Required action: Beginning with the line below that contains "This screenshot has height=926, width=1139." and ending with the line that contains "Given: Select the", copy every line exactly. Copy nothing else.

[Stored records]
========================================

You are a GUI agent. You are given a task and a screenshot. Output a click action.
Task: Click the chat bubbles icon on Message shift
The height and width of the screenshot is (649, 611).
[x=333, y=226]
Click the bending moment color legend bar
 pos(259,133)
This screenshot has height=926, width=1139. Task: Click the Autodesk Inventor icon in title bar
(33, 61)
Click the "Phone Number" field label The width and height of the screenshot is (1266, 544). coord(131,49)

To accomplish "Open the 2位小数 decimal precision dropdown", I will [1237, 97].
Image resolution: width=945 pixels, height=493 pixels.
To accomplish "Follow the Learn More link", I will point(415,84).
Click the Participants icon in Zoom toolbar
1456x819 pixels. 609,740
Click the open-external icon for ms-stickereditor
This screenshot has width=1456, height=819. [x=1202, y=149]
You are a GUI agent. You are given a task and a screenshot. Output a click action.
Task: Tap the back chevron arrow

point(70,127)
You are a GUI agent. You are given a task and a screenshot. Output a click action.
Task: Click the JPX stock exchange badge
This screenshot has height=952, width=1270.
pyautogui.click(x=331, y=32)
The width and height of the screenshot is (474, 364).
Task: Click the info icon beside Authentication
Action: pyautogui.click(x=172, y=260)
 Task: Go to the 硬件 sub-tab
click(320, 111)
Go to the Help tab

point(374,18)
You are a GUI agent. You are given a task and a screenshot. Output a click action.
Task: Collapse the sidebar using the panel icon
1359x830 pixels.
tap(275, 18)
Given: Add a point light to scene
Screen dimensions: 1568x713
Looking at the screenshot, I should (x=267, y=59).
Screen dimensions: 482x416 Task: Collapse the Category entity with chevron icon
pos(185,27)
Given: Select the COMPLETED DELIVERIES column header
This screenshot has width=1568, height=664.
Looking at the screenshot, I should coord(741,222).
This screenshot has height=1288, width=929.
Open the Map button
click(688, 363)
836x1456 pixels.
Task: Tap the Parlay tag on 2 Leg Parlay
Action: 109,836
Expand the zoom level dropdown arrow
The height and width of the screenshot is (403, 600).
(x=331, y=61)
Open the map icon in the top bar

========================================

Your solution:
This screenshot has height=926, width=1139. Task: Click the Autodesk Inventor icon in title bar
(33, 61)
Click the "Phone Number" field label The width and height of the screenshot is (1266, 544). coord(131,49)

To accomplish "Open the 2位小数 decimal precision dropdown", I will [1237, 97].
Image resolution: width=945 pixels, height=493 pixels.
To accomplish "Follow the Learn More link", I will point(415,84).
Click the Participants icon in Zoom toolbar
1456x819 pixels. 609,740
Click the open-external icon for ms-stickereditor
This screenshot has width=1456, height=819. [x=1202, y=149]
You are a GUI agent. You are given a task and a screenshot. Output a click action.
Task: Tap the back chevron arrow

point(70,127)
You are a GUI agent. You are given a task and a screenshot. Output a click action.
Task: Click the JPX stock exchange badge
This screenshot has height=952, width=1270.
pyautogui.click(x=331, y=32)
The width and height of the screenshot is (474, 364).
Task: Click the info icon beside Authentication
Action: pyautogui.click(x=172, y=260)
 Task: Go to the 硬件 sub-tab
click(320, 111)
Go to the Help tab

point(374,18)
You are a GUI agent. You are given a task and a screenshot. Output a click action.
Task: Collapse the sidebar using the panel icon
1359x830 pixels.
tap(275, 18)
Given: Add a point light to scene
Screen dimensions: 1568x713
Looking at the screenshot, I should (x=267, y=59).
Screen dimensions: 482x416 Task: Collapse the Category entity with chevron icon
pos(185,27)
Given: Select the COMPLETED DELIVERIES column header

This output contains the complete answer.